Following is the entire list of the ten most-cited articles in the past five years (data retrieved on January 18, 2017, from Thomson Reuters Web of Science:
1. 28 citations: Cartwright, Kelly B. (2012) Insights From Cognitive Neuroscience: The Importance of Executive Function for Early Reading Development and Education, Vol. 23(1) 24-36.
2. 21 citations: Williford, Amanda P.; Whittaker, Jessica E. Vick; Vitiello, Virginia E.; et al. (2013) Children’s Engagement Within the Preschool Classroom and Their Development of Self-Regulation, Vol. 24(2) 162-187.
3. 17 citations: Pears, Katherine C.; Fisher, Philip A.; Kim, Hyoun K.; et al. (2013) Immediate Effects of a School Readiness Intervention for Children in Foster Care, Vol. 24(6) 771-791.
4. 15 citations: Nix, Robert L.; Bierman, Karen L.; Domitrovich, Celene E.; et al. (2013)Promoting Children’s Social_Emotional Skills in Preschool Can Enhance Academic and Behavioral Functioning in Kindergarten: Findings From Head Start REDI, Vol. 24(7) 1000-1019.
5. 14 citations: McWayne, Christine; Downer, Jason T.; Campos, Rodrigo; et al. (2013)Father Involvement During Early Childhood and Its Association with Children’s Early Learning: A Meta-Analysis, Vol. 24(6) 898-922.
6. 14 citations: Bassett, Hideko Hamada; Denham, Susanne; Mincic, Melissa; et al. (2012)The Structure of Preschoolers’ Emotion Knowledge: Model Equivalence and Validity Using a Structural Equation Modeling Approach, Vol. 23(3) 259-279.

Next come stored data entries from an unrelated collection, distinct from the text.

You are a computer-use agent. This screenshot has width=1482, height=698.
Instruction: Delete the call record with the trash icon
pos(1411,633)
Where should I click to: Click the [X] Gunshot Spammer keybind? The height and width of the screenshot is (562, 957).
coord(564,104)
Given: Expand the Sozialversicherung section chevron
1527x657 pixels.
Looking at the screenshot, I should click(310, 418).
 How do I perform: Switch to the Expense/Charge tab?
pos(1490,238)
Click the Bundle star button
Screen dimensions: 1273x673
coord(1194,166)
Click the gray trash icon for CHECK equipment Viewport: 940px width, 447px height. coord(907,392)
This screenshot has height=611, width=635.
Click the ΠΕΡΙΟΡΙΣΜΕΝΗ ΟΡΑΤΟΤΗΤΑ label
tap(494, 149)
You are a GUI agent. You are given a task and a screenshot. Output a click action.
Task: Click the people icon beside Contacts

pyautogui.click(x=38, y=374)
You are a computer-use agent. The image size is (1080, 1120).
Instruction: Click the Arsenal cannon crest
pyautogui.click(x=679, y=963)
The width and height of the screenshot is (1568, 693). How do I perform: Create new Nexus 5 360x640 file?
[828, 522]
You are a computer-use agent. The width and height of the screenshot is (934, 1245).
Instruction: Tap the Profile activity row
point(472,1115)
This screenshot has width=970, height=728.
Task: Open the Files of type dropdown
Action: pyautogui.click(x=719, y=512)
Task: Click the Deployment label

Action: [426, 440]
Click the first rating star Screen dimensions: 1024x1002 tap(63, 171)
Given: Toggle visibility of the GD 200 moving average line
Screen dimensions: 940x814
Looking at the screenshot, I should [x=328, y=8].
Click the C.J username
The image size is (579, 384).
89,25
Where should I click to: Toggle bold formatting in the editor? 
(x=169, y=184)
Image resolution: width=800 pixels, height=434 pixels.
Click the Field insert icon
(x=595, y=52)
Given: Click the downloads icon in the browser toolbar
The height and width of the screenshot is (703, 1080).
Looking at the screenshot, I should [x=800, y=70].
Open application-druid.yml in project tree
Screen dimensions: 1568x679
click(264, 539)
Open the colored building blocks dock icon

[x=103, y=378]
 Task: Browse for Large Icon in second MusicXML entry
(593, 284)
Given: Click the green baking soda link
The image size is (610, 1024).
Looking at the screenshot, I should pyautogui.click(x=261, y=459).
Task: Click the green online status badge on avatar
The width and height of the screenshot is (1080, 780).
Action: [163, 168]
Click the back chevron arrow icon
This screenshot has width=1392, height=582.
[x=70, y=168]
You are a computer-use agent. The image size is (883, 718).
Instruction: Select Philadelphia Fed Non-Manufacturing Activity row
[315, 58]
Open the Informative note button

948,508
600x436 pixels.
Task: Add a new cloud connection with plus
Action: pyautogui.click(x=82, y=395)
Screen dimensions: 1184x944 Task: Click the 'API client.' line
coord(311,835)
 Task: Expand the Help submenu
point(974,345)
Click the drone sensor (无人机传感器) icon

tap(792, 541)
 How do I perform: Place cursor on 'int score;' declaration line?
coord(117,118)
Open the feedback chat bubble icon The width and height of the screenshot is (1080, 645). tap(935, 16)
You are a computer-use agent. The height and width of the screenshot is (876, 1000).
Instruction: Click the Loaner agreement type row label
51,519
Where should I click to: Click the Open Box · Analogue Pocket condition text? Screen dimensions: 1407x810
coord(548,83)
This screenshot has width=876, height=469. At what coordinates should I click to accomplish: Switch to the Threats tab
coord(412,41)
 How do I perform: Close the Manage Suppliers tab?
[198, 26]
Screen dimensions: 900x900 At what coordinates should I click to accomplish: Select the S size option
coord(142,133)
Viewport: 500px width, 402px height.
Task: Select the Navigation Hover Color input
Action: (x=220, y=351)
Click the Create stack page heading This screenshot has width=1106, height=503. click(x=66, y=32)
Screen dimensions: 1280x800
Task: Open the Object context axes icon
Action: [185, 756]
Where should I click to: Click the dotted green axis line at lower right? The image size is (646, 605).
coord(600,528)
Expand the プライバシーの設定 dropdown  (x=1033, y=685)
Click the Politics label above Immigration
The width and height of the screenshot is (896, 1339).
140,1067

7. 13 citations: Sette, Stefania; Spinrad, Tracy L.; Baumgartner, Emma (2013) Links Among Italian Preschoolers’ Socioemotional Competence, Teacher-Child Relationship Quality, and Peer Acceptance, Vol. 24(6) 851-864.
8. 12 citations: Friedman-Krauss, Allison Hope; Raver, C. Cybele; Morris, Pamela A.; et al. (2014) The Role of Classroom-Level Child Behavior Problems in Predicting Preschool Teacher Stress and Classroom Emotional Climate, Vol. 25(4) 530-552.
9. 12 citations: Becker, Derek R.; McClelland, Megan M.; Loprinzi, paul; et al. (2014)Physical Activity, Self-Regulation, and Early Academic Achievement in Preschool Children, Vol. 25(1) 56-70.
10. 12 citations: Curby, Timothy W.; Brock, Laura L.; Hamre, Bridget K. (2013) Teachers’ Emotional Support Consistency Predicts Children’s Achievement Gains and Social Skills, 24(3) 292-309.